Paramount’s ‘Annie’ draws from history books, not funny pages
By Hedy Weiss Theater Criticfirstname.lastname@example.org November 25, 2012 5:16PM
Caroline Heffernan (center, in red) doesn’t wear the usual curls in the title role of “Annie” at the Paramount Theatre.
When: Through Dec. 30
Where: Paramount Theatre,
23 E. Galena Blvd., Aurora
Info: (630) 896-6666;
Updated: December 27, 2012 6:09AM
The powers that be on Broadway would do well to pay a visit to the Paramount Theatre in Aurora in the next few weeks. While the New York revival of “Annie” appears to have fallen rather flat, the Paramount edition, directed and choreographed by Rachel Rockwell — that brilliant, insightful, mistress-of-grand-scale musicals packed with heart and smarts — has revealed the show’s true genius.
Without a single tweak, this production easily could become a national touring edition of “Annie.” At the very least, the show should be transplanted to a major Loop house in a move even that high-powered mogul, Daddy Warbucks, would say has financial potential.
And if the Broadway bunch can’t make it here (pride and politics always take their toll), the wheelers and dealers of Washington, D.C. might want to take a peek at this show — the Depression era story inspired by Harold Gray’s popular comic strip, with music by Charles Strouse, lyrics by Martin Charnin, and a book by Thomas Meehan. Its scenes of contentious Democrats and Republicans arguing over how to save the country from its economic crisis (circa 1933), could have been written yesterday.
So, just what is it that Rockwell does that makes all the difference in the world when spinning the tale of the ever-optimistic 11-year-old orphan (the astonishing Caroline Heffernan stars as Annie), who hopes against all hope that her parents will reclaim her, and instead finds a loving surrogate father in Daddy Warbucks?
First, from the moment the overture begins (with music director Evan Rea leading a large and expert orchestra), she takes the story seriously without ever dimmiing its comic elements. With the help of her inspired set designer, Linda Buchanan (the stage equivalent of both architect and city planner), and projections maestro Mike Tutaj (who has delved deeply into the photo archives of Depression-era New York), she has created a strong historical context for the show. The choreographer in her sees to it that every scene moves with meaning and fluidity. And she has cast every role with a fresh eye.
Best of all, Rockwell is an absolute magician with child performers, as she demonstrated earlier in “The Sound of Music.” And in “Annie,” with its title character and dual casts of six orphans each, she has worked miracles, blending enchanting spontaneity with wholly masterful technique. These kids are amazingly talented and confident. And Heffernan (whose softly red hair is silky and straight, rather than the usual comic book curly mop) is a natural leader. With her seductive voice, precise diction, easeful and sophisticated acting, fine gymnastic skills and terrific relationship with her larger-than-usual dog, Sandy, she is the most engaging of stars.
Tiny, exuberant Marieclaire Popernik is a hoot as Molly, with Sydney Poss, Phoebe Ann Paslaski, Haley Noll, Emma Gordon and Peyton Shaffer as the rest of the exceptional orphan cast I saw on Saturday.

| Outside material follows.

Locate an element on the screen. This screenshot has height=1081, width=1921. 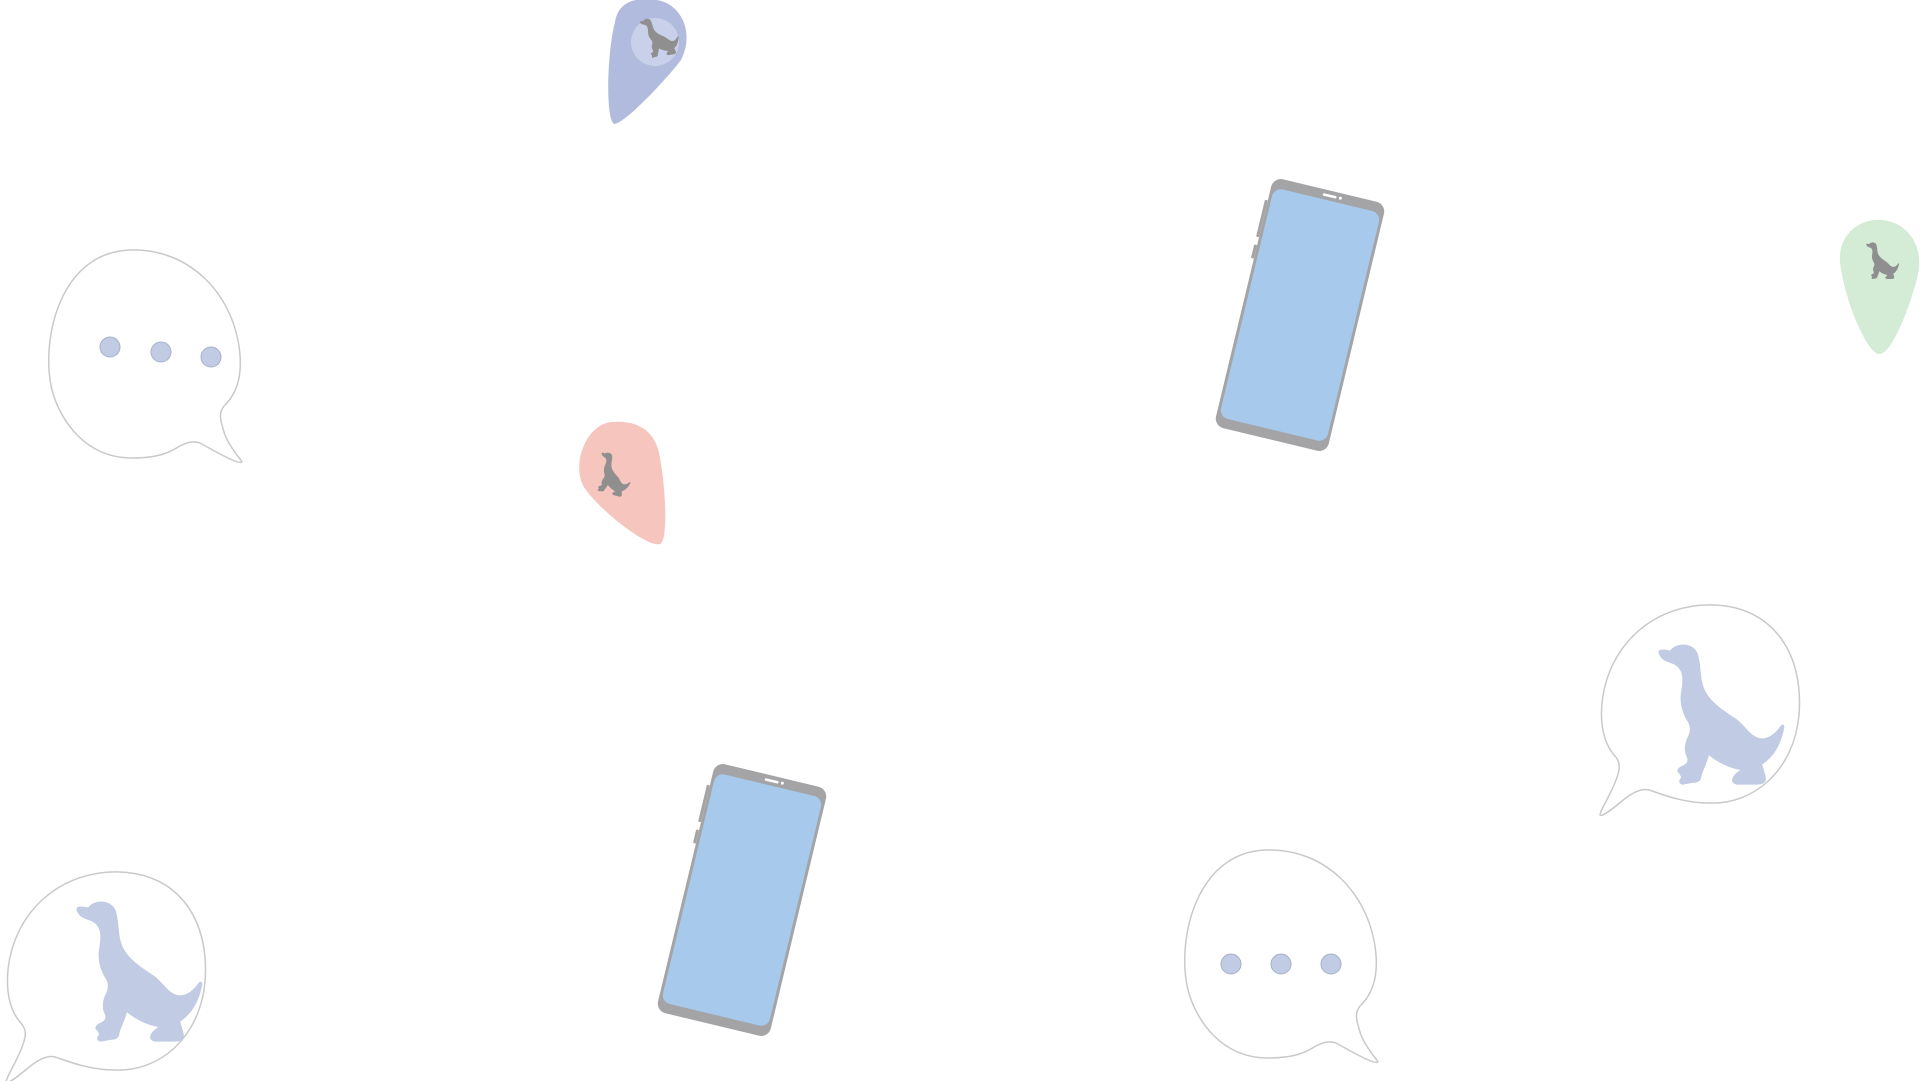
location-pin-green is located at coordinates (1880, 287).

And then there is Christine Sherrill, the Chicago diva finally getting her full due. A leggy beauty with a va-va-va-voom figure, a knockout belt voice and great acting chops, she is the best Miss Hannigan ever as she gives us a dream-denied woman with a cruel streak and a serious alcoholic problem. Sherrill, who rips into her big number, “Little Girls,” with delicious rage, will be seen next as Norma Desmond in the Drury Lane Oakbrook Theatre production of “Sunset Boulevard.”)
As Daddy Warbucks, Gene Weygandt gives us a very real self-made man who suddenly realizes he has ignored his heart. Spared the usual comic book bald-headed look, he sports a silvery mane that makes him real. And Weygandt taps both the steel and warmth in Warbucks, with patrician Emily Rohm lovely as his mostly overlooked assistant, Grace Farrell.
Joining Sherrill for the rousing “Easy Street” number are the powerhouse team of Jake Klinkhammer, as Miss Hannigan’s lowlife brother, Rooster, and Maggie Portman, as his partner in crime. Additional winning turns come from Brian Michael Hoffman, Rebecca Pink, Holly Stauder, Larry Adams, Don Richard and many others in this show’s massive cast.
Now in just its second season as an independent producer of Broadway-quality musicals, the Paramount already has attracted 19,000 subscribers. See “Annie” and you will understand why that number is bound to grow exponentially.